▸ **WORK TO COMPLETE**: Your job is to report every line of the entries that has "Switch".

▸ **ENTRIES SUPPLIED**:
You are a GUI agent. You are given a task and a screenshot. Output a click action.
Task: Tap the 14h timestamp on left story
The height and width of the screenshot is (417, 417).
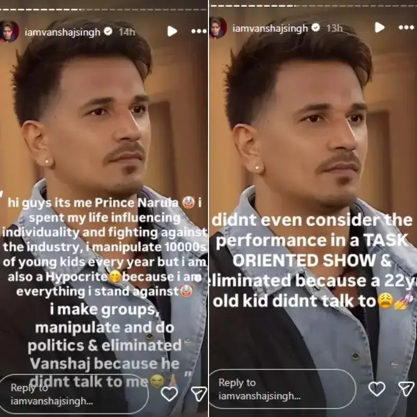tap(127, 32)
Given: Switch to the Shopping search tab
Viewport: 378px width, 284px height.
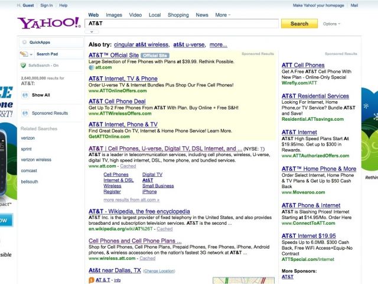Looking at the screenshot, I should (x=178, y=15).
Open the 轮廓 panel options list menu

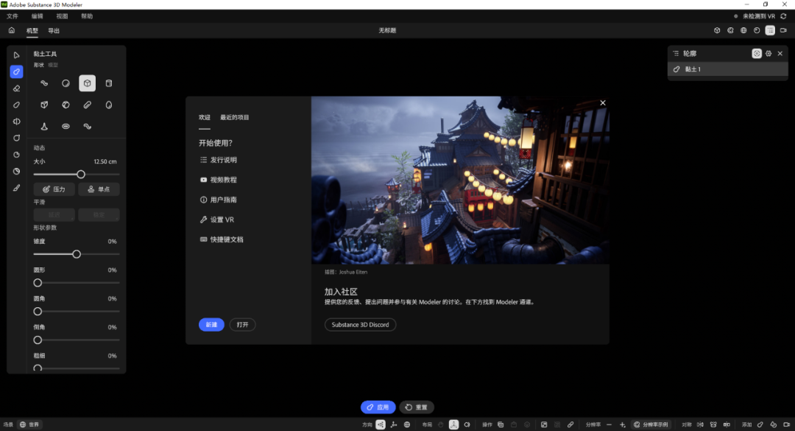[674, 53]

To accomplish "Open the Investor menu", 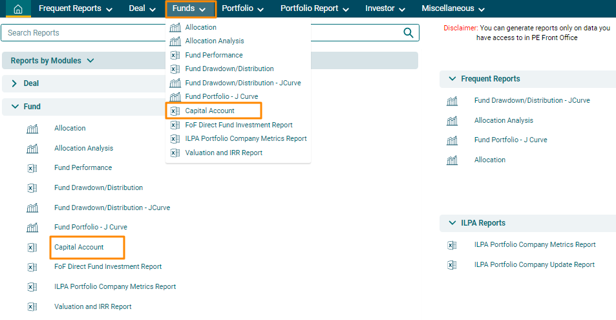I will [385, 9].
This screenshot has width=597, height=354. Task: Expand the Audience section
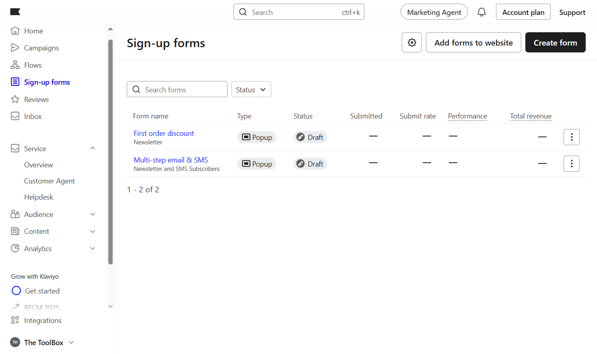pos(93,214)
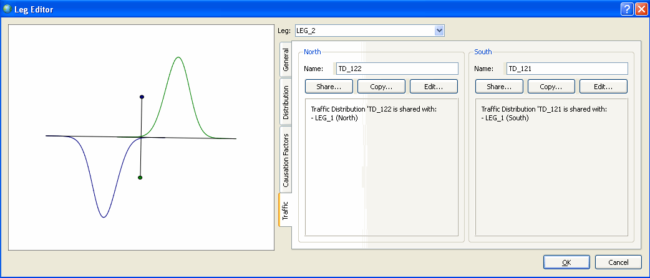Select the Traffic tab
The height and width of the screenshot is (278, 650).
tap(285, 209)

* * *

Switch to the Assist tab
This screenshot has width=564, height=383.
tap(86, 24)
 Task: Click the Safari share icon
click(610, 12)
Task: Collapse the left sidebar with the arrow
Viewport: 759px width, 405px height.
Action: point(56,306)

▸ **TASK SOLUTION**:
Given: Switch to the Shopping search tab
Switch to the Assist tab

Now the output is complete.